Dataset entries:

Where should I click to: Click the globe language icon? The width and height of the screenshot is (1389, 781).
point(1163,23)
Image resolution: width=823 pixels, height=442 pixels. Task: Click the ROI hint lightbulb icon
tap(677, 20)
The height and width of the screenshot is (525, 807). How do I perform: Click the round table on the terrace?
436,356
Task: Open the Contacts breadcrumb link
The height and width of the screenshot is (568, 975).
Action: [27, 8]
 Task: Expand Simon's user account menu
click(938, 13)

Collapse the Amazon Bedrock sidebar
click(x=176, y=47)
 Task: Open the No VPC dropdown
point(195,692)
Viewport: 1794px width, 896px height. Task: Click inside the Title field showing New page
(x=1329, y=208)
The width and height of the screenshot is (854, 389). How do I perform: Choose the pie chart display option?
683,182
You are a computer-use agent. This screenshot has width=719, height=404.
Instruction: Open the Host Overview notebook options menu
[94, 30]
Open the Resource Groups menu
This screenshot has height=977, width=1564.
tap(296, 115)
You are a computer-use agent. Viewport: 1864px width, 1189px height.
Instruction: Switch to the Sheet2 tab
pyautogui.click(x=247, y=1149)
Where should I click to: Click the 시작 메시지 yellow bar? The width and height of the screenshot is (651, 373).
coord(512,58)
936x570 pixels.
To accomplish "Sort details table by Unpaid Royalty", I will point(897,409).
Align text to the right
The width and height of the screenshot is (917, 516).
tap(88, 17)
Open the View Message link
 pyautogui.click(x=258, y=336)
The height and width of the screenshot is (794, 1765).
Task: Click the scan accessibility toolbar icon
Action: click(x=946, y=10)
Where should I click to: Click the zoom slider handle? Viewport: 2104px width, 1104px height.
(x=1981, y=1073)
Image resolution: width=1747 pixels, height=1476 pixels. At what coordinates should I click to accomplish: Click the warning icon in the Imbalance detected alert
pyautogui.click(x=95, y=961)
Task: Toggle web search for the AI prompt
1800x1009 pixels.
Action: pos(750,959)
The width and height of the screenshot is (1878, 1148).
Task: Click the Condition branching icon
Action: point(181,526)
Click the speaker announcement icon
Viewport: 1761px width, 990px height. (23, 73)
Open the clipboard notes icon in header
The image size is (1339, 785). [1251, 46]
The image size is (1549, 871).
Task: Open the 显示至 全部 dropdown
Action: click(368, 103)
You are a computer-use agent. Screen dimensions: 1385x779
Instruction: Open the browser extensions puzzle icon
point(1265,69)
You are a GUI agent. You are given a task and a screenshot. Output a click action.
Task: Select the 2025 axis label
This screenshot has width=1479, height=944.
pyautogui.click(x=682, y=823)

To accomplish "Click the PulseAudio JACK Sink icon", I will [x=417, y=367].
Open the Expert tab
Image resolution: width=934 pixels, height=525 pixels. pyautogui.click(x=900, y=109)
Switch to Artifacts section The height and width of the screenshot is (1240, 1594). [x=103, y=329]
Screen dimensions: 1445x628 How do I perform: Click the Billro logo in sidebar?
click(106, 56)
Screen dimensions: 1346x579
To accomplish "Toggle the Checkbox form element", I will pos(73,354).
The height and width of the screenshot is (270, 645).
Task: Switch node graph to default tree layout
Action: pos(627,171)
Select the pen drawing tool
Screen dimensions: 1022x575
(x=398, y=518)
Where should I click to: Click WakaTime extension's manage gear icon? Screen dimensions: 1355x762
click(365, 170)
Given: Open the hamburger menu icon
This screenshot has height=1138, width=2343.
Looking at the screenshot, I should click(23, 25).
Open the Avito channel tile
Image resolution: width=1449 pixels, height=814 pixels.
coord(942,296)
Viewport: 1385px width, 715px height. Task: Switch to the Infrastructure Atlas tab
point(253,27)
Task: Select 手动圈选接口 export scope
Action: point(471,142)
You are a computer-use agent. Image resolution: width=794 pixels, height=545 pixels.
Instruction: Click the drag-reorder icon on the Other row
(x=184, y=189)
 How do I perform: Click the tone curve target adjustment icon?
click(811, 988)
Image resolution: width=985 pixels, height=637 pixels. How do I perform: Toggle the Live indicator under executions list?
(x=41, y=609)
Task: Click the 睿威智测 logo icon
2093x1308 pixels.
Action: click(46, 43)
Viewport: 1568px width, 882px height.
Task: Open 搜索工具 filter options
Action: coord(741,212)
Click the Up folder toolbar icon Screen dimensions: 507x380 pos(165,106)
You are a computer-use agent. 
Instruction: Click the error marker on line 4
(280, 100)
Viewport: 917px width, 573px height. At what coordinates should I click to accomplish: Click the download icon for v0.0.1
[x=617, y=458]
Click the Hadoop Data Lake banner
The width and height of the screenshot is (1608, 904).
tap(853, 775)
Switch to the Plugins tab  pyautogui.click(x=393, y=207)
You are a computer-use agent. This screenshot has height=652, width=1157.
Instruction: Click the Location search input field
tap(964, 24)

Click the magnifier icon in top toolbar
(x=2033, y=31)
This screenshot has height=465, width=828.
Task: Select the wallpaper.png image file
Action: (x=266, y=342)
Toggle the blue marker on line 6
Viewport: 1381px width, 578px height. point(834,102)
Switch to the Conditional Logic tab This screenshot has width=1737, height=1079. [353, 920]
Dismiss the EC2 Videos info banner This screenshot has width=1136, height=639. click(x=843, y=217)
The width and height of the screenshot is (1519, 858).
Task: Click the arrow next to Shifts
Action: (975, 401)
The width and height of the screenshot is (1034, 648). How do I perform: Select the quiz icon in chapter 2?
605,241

Problem to solve:
Using the records above, restate word for word the lines from the one with "Viewport: 1385px width, 715px" through the one with "Task: Click the 睿威智测 logo icon", both included.

Response box:
Viewport: 1385px width, 715px height. Task: Switch to the Infrastructure Atlas tab
point(253,27)
Task: Select 手动圈选接口 export scope
Action: point(471,142)
You are a computer-use agent. Image resolution: width=794 pixels, height=545 pixels.
Instruction: Click the drag-reorder icon on the Other row
(x=184, y=189)
 How do I perform: Click the tone curve target adjustment icon?
click(811, 988)
Image resolution: width=985 pixels, height=637 pixels. How do I perform: Toggle the Live indicator under executions list?
(x=41, y=609)
Task: Click the 睿威智测 logo icon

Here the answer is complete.